The most deadly cancers to which most women are prey is the ovarian cancer. This type of cancer is however very rare but its overall chances of development are 1 out of every 100 as compared to the breast cancer that holds a ratio of 1 out of 9. The group that is most prone to this cancer is the age group of 50 and 60’s.
Symptoms of ovarian cancer
Since ovarian cancer shows any symptoms in the initial stage it is the most deadly cancer found. The problem is enhanced because of the fact that ovaries are located deep within the abdomen and there is no way out to self examine on a regular basis as it much possible in the case of breasts. The disease also produce symptoms that are often confusing and could also signal to other conditions.
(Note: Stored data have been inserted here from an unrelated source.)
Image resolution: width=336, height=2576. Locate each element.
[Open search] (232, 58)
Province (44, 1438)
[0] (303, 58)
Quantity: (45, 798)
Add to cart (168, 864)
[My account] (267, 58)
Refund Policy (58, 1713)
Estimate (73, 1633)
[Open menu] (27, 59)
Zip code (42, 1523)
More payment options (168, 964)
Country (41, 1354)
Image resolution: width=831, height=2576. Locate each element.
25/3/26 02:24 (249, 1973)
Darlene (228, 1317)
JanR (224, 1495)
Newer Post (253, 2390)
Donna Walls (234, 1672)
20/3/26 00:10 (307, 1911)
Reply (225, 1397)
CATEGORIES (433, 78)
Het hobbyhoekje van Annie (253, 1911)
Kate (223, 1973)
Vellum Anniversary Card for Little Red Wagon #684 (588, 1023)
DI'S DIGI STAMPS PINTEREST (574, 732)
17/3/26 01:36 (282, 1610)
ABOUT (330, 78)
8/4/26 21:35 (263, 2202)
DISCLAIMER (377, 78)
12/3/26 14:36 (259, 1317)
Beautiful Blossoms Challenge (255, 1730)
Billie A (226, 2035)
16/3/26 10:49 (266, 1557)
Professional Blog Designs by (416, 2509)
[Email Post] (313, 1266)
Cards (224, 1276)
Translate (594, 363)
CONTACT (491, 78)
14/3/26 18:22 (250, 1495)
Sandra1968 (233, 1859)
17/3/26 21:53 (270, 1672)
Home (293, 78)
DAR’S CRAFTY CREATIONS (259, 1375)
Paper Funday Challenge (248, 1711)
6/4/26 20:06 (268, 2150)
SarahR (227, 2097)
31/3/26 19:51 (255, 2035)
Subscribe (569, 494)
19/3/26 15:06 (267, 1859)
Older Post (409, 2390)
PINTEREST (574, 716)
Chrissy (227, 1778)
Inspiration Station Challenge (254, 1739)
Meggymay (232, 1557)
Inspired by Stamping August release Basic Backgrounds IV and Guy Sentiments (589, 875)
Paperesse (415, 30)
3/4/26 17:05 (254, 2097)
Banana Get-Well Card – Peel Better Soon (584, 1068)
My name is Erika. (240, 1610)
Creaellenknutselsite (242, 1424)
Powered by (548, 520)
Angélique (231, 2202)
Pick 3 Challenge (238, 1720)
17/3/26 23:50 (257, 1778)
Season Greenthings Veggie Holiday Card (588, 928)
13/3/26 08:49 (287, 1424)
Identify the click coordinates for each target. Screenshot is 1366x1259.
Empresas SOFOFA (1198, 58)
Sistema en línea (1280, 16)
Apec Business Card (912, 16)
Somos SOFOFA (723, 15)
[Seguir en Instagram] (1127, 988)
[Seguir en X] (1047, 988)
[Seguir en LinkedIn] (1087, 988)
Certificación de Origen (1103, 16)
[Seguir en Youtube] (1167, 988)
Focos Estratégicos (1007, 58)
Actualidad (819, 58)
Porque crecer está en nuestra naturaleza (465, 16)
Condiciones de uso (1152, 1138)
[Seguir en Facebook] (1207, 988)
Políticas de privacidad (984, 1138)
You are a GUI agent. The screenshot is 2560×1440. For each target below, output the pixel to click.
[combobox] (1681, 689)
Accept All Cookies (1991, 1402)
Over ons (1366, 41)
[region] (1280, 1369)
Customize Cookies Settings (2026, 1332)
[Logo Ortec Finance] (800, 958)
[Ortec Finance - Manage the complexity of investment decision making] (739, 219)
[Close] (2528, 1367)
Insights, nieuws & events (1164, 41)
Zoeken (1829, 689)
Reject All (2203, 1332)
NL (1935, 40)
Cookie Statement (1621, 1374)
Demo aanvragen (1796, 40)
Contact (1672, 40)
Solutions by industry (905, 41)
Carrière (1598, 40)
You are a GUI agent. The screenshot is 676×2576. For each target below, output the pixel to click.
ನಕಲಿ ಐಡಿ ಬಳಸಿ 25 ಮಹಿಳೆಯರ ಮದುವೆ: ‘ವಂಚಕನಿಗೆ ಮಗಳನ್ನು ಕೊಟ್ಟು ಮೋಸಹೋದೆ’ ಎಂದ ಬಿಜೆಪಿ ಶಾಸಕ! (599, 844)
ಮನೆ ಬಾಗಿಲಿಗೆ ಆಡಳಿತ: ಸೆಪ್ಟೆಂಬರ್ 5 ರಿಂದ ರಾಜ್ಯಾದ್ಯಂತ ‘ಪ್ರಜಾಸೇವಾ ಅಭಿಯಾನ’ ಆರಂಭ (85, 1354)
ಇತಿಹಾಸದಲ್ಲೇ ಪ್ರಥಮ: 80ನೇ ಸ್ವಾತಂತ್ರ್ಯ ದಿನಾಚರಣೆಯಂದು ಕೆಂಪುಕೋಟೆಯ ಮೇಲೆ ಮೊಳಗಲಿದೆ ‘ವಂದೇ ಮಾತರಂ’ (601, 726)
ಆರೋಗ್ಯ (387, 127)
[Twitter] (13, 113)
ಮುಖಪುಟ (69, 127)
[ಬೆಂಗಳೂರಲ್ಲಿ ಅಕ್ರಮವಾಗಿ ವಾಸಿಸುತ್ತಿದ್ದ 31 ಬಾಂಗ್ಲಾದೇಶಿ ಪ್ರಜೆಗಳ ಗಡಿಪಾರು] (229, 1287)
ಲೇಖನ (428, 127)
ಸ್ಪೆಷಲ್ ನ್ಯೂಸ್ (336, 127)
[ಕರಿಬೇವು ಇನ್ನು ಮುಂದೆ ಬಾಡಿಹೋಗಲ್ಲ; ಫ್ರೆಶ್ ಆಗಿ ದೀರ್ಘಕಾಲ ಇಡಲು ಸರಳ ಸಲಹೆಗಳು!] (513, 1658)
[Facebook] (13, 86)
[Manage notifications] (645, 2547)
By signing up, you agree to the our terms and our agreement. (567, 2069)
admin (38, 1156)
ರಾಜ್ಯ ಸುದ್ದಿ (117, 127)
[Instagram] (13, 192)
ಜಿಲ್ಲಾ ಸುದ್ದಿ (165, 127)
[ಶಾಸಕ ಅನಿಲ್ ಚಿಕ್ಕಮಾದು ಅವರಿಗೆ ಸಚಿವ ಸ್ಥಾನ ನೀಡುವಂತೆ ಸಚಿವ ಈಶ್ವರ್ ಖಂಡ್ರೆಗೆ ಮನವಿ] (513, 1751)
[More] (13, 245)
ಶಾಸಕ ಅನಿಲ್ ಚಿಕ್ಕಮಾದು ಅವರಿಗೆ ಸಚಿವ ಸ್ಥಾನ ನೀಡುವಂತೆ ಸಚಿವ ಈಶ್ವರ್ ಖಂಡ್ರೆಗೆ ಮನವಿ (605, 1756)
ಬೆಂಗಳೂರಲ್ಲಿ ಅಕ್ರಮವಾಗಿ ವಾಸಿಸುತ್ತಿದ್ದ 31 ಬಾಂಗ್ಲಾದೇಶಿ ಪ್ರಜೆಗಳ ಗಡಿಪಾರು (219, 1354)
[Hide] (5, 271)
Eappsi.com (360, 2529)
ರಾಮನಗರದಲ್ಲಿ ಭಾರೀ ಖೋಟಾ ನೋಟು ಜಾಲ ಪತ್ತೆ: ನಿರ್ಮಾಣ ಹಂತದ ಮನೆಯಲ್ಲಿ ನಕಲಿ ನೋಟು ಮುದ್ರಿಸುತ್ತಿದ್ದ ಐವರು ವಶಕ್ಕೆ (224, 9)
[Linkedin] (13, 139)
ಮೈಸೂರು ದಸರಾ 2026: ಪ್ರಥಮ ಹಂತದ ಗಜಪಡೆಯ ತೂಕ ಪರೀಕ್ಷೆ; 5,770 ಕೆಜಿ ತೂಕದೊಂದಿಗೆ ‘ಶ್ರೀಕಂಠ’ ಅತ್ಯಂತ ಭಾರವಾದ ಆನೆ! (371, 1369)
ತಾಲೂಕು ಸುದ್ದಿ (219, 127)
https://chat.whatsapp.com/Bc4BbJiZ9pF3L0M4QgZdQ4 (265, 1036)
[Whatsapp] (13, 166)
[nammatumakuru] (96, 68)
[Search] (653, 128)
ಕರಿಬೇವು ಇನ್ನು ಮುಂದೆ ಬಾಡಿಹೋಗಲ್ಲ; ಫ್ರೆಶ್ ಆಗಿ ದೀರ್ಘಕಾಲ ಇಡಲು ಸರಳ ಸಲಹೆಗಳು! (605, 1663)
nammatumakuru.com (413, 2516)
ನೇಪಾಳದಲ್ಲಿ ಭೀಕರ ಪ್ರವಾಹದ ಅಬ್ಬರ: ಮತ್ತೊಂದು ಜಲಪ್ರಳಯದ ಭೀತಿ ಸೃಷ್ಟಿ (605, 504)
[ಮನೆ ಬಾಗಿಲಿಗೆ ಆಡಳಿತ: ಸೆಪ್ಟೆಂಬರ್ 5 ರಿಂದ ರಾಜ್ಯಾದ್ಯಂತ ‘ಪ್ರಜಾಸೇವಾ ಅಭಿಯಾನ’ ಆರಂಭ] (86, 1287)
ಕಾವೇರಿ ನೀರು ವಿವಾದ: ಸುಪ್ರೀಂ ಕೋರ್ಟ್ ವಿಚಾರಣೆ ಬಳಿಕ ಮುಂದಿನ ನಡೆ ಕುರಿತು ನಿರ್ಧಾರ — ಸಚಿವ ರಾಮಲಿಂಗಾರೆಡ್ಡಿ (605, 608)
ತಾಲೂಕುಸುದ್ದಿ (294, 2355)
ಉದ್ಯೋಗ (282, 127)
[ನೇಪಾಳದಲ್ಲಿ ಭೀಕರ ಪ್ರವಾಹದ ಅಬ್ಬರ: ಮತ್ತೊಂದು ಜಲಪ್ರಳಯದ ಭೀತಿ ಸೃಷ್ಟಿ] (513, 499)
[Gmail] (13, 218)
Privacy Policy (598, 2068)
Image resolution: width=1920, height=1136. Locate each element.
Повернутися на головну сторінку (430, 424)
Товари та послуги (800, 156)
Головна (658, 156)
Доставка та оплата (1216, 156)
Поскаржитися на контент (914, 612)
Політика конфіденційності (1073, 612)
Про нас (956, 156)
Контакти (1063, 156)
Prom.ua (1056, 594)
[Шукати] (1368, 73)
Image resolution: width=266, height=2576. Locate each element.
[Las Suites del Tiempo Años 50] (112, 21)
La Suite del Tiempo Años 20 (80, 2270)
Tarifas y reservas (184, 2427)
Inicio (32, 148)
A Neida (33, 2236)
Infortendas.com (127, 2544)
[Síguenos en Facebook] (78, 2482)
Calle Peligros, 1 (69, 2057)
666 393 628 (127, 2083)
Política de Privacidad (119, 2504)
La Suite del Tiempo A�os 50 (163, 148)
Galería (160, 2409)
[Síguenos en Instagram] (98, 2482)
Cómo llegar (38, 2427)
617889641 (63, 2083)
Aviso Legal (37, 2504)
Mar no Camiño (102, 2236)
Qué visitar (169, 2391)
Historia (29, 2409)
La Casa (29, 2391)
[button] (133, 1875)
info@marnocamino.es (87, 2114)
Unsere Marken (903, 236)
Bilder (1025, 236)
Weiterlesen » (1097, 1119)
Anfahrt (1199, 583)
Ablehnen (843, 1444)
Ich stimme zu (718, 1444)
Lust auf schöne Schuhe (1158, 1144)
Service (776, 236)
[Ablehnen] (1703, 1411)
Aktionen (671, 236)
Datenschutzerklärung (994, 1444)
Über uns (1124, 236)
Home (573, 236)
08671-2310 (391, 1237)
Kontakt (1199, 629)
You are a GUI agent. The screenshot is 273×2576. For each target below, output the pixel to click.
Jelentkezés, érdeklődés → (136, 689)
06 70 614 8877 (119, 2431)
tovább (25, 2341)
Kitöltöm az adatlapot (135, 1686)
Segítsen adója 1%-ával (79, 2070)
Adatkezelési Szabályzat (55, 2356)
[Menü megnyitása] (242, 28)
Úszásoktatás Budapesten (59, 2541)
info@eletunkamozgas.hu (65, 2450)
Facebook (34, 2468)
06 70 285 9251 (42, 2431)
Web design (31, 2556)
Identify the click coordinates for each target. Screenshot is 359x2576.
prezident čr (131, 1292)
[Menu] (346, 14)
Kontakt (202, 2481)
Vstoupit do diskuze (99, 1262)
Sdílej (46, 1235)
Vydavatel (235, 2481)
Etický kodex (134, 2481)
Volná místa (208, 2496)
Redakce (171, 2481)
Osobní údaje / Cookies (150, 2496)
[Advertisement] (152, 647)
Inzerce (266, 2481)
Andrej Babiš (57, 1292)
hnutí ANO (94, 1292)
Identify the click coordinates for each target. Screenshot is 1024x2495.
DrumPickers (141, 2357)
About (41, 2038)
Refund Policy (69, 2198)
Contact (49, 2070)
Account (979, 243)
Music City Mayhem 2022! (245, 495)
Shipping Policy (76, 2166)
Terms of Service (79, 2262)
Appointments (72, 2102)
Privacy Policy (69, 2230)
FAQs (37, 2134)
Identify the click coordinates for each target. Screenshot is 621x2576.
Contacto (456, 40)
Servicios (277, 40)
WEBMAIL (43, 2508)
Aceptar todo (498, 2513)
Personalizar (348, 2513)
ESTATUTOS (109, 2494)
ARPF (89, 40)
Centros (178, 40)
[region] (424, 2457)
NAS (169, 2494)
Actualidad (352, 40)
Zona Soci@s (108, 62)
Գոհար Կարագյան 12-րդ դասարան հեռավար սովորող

Frequent symptoms of ovarian cancer are vague stomach discomfort, an expanded abdomen or even abnormal bleeding. Many women face these types of symptoms either throughout their lives and they make the mistake of not informing to their physicians. And by the time they feel it necessary to inform their physician, the tumor grows to an extent that it has spread too far to stop.
Even when your physician finds an ovarian mass, it does not always mean that there is a risk of cancer. The higher majority of ovarian masses detected in pre menopausal patients are benign and disappear as time passes by.
With most of the cancers, doctors don’t know exactly what causes the growth of cancerous ovarian cells. Current theory states that a number of factors of which some are controllable and some are not influence the development of ovarian cancer. One proposal also suggests that there is a link in between the number of times a women ovulates during her life and her risk of developing ovarian cancer.
The factors that contribute to the risk of ovarian cancer includes ovulation for more than 40 years, women who have never being pregnant or have the first pregnancy after the age of 30 or late menopause.
Other factor that is unrelated to ovulation but ought to increase the risk of ovarian cancer includes:
1. A family history of ovarian or uterine cancer
2. Having breast cancer or benign breast cancer
3. Having colon or rectal cancer or polyps
Stages of ovarian cancer
If your physician makes a diagnosis of ovarian cancer, he or she will make categorize it as one of the 4 stages of the disease whereby stage 1 is the earliest stage in which only the ovaries are involved. Stage 2 involves spread of the cancer from the ovary to other parts of the pelvis. The cases that are diagnosed after stage 3 are the least. The most advanced stage of ovarian cancer is the stage 4 that has least chances of survival.